====== Source material

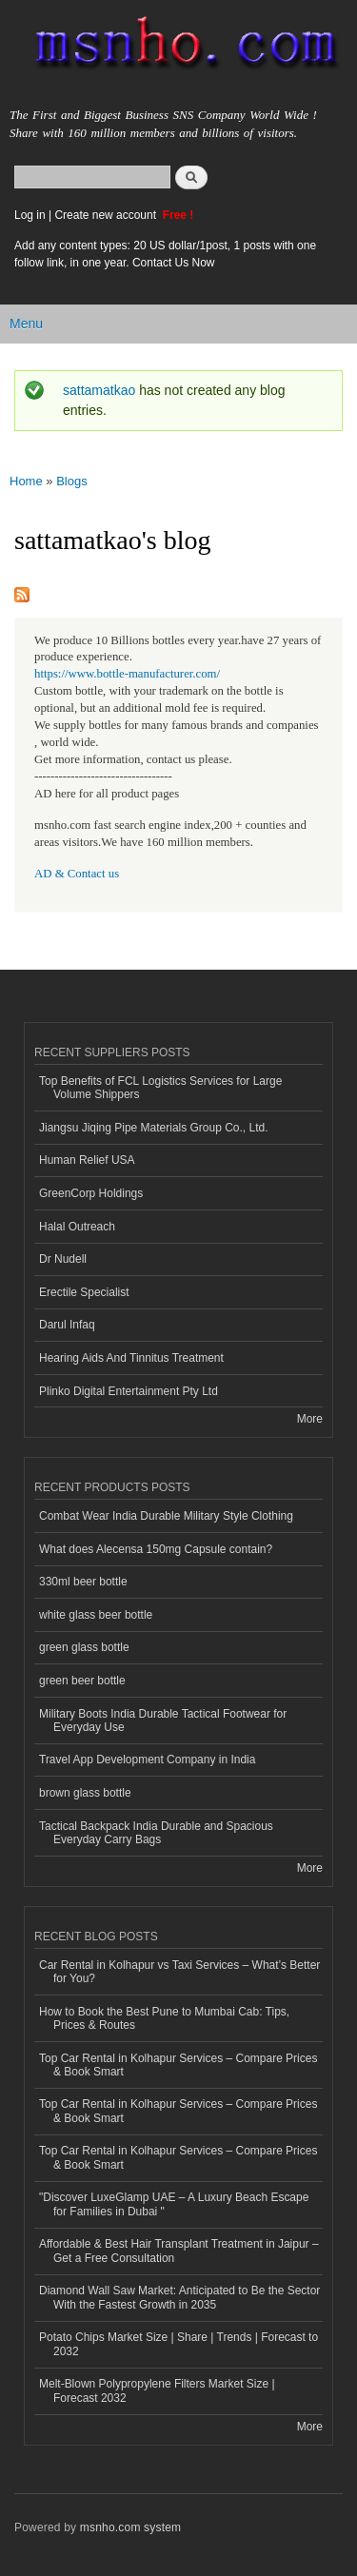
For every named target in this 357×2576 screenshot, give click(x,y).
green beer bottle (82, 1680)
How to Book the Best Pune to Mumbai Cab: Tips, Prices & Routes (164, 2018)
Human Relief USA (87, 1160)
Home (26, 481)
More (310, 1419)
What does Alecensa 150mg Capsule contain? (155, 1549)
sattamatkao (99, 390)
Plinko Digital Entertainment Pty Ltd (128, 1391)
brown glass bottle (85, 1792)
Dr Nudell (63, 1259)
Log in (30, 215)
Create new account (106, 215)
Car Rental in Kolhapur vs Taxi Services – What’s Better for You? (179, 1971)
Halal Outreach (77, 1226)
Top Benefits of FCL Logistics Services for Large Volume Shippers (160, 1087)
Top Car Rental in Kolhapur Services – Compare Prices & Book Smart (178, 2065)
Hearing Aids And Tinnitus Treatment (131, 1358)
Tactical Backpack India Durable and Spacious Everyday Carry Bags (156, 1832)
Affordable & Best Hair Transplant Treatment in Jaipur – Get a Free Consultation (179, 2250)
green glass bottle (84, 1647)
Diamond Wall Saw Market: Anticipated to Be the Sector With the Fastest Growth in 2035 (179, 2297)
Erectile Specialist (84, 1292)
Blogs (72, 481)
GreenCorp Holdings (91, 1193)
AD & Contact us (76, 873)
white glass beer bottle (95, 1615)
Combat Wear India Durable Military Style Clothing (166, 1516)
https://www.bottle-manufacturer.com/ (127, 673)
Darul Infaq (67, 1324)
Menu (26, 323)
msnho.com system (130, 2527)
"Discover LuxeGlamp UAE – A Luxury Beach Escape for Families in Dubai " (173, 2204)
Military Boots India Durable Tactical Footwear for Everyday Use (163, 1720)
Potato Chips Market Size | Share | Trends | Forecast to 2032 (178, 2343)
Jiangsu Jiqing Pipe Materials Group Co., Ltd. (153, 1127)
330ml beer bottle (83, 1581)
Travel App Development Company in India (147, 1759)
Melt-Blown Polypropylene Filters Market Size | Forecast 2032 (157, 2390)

============
====== Source material

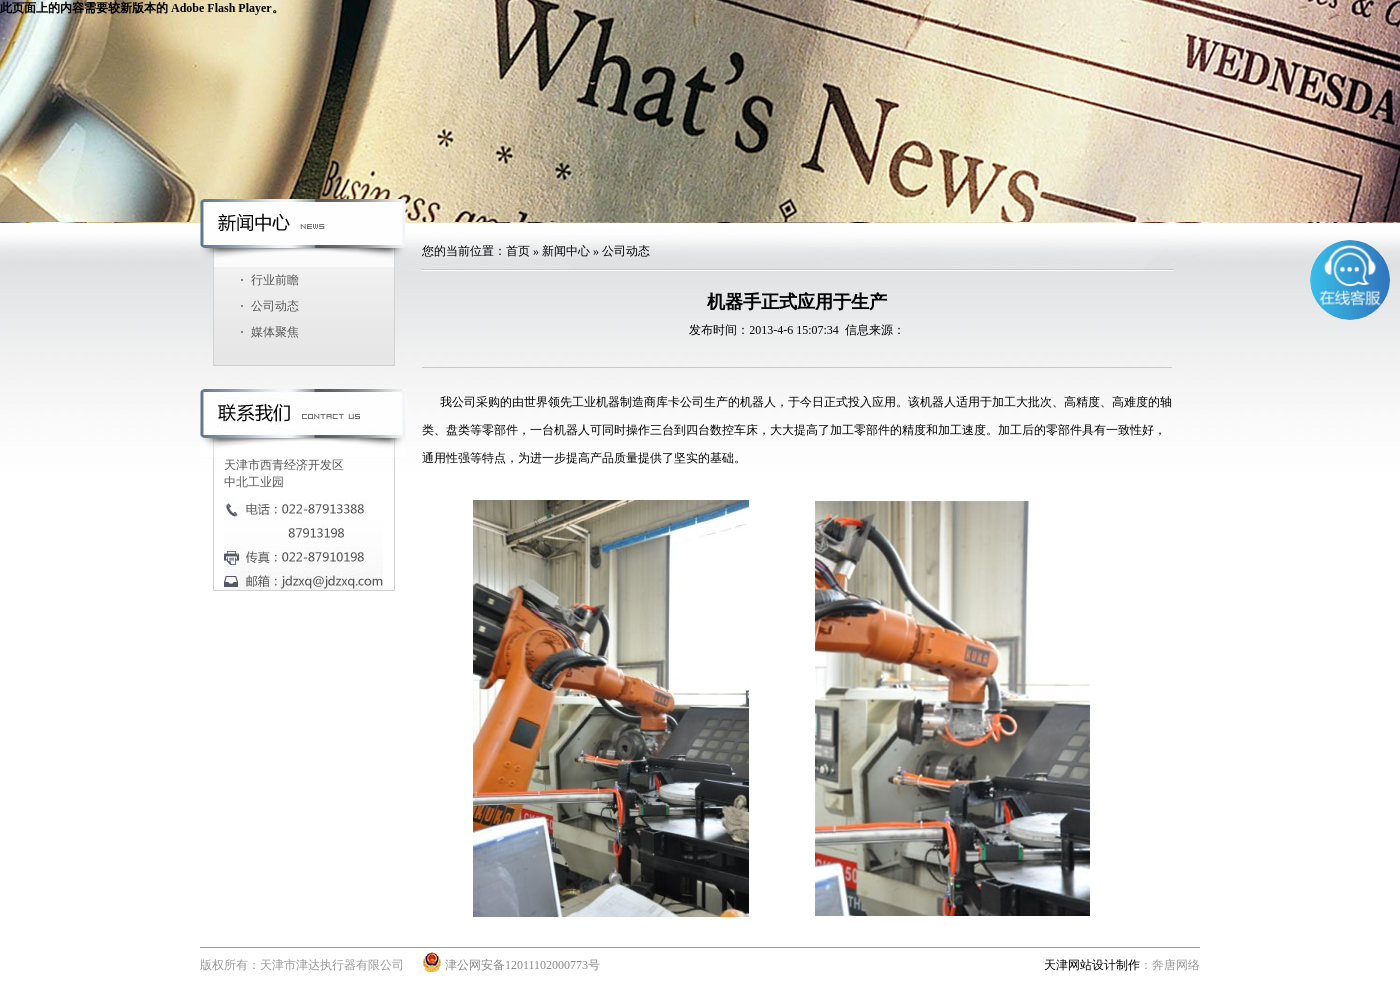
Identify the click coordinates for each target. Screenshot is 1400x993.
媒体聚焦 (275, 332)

============
====== Source material

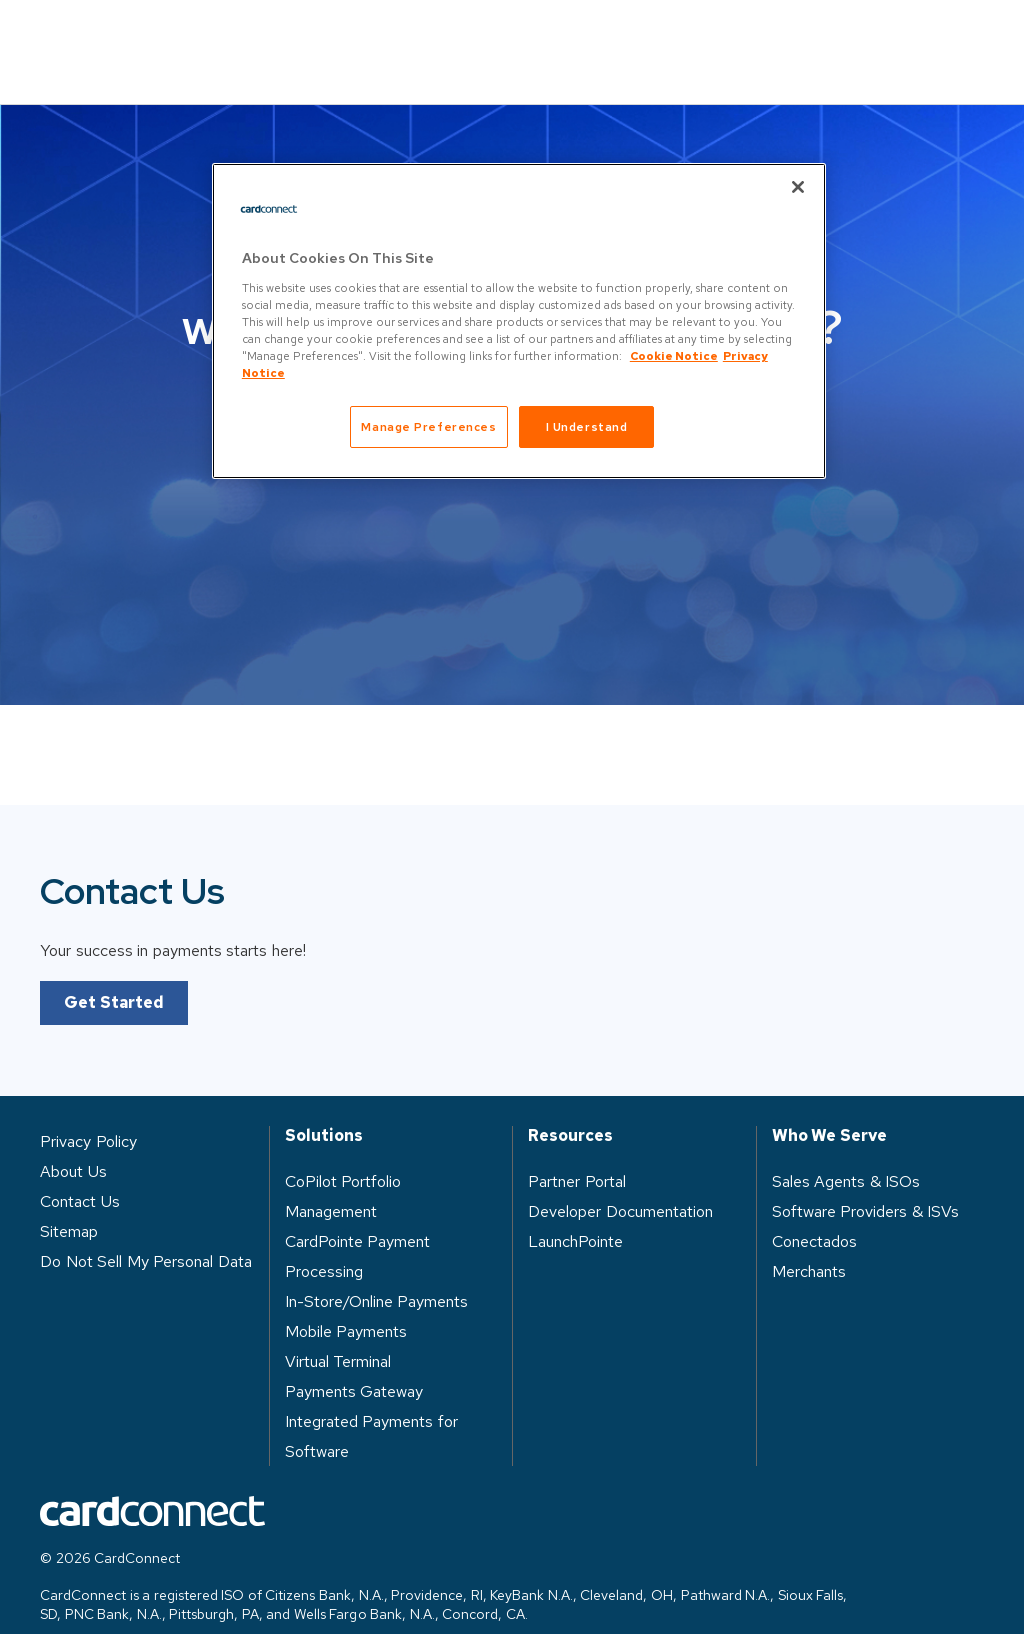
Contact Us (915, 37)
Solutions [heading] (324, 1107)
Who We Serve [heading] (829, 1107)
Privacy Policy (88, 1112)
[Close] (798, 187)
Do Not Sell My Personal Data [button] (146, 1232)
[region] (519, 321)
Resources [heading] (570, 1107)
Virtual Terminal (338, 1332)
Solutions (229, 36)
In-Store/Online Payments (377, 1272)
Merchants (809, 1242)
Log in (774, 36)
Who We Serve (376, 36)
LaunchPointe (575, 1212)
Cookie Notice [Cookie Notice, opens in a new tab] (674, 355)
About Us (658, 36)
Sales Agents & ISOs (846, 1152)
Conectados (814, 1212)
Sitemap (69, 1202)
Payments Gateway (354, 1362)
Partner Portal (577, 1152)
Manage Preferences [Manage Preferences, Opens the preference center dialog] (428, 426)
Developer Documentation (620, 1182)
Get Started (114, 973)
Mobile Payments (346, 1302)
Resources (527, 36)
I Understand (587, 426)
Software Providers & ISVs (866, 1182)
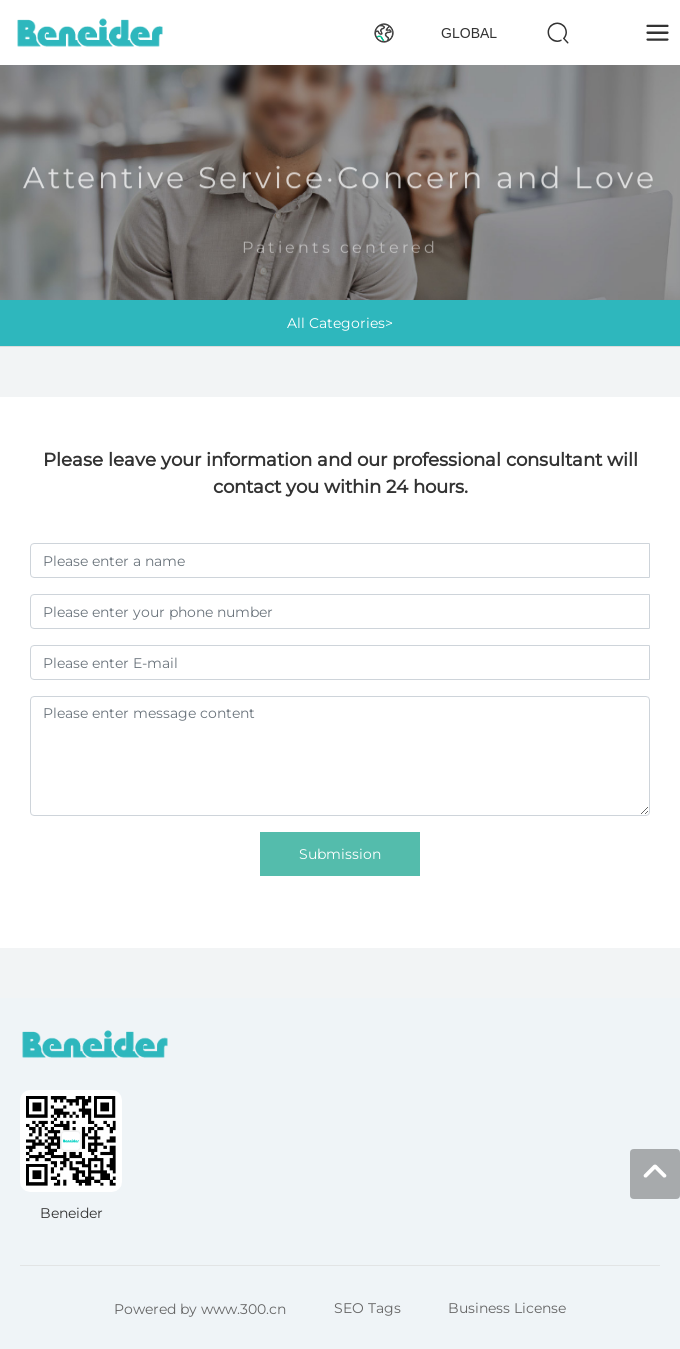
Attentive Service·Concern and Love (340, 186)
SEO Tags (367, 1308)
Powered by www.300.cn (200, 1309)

============

Problem details: Copy, word for word, the records from the line containing "Contact Us (915, 37)" through the line containing "Solutions (229, 36)", including both of those lines.

Final result:
Contact Us (915, 37)
Solutions [heading] (324, 1107)
Who We Serve [heading] (829, 1107)
Privacy Policy (88, 1112)
[Close] (798, 187)
Do Not Sell My Personal Data [button] (146, 1232)
[region] (519, 321)
Resources [heading] (570, 1107)
Virtual Terminal (338, 1332)
Solutions (229, 36)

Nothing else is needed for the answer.